In his elaborate court there were often discussions and exchange of ideas on many vital issues. He was wise and impartial to his subjects irrespective of faiths, religious practices and creeds. He married a Hindu princess removed taxes on the Hindus and willingly employed Hindu possessing merits and brains. He did not believe in conversions and this stood him in good stead throughout his reign.
Two Brothers? Best Friend of Akbar?
Faizi and Abul Fazal, the two brothers were his most trusted friends, Raja Man Singh his most trusted general and governor. The imperial service is revenue matters was skilled hands of Raja Todar Mal. His expertise in revenue matters was unrivalled. Tansen was a great singer and musician in his court. Tulsidas, the great saint-poet and author of famous Ramcharitrimanas was his contemporary.
In September 1605, Akbar fell ill with acute dysentery and his physician could not cure him of these diseases in spite of their efforts and treatment. In his death bed he declared Prince Salim as his successor and then breathed his last in silence. He was buried in a tomb Sikandara, near Agra.
Educations and Hobbies
Akbar was ambitious, just, intelligent and powerful ruler.

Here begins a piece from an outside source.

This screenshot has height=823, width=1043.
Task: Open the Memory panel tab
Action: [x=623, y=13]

He enlarged his empire in the Deccan and conquered Ahmednagar, Berar and Khandesh. As mentioned above, he was illiterate and could not sign even his name and yet he was a learned man.
He loved books of poetry, art, history, religion and culture read to him. His memory was sharp and excellent and he could remember things, events and narrations for a poetry long time. He always took an active part in the discussions related to poetry, history, and philosophy, and religion and contributed to them in a no small fashion.

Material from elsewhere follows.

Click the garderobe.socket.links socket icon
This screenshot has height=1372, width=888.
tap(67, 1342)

Akbar was a sort of mystic, dreamer and visionary and never an orthodox Muslim. He believed in universal toleration in the matter of religion and so people of all faiths enjoyed full freedom of conscience and worship.
What is Truth Behind of His Success?
Akbar’s reign was also noted for good governance and administration. He carried out many revenue and land reforms and so there were better and efficient revenue collections and those of others taxes. He reformed the army and administration of the provinces which led to greater centralization of powers and authority in Akbar himself.
He was a great patron of arts and culture. Under his rule art, architecture, music, painting, literature and other art forms flourished well and there was a kind of cultural renaissance. His court became a beehive of poets, musicians, singers, learned men and heroic persons.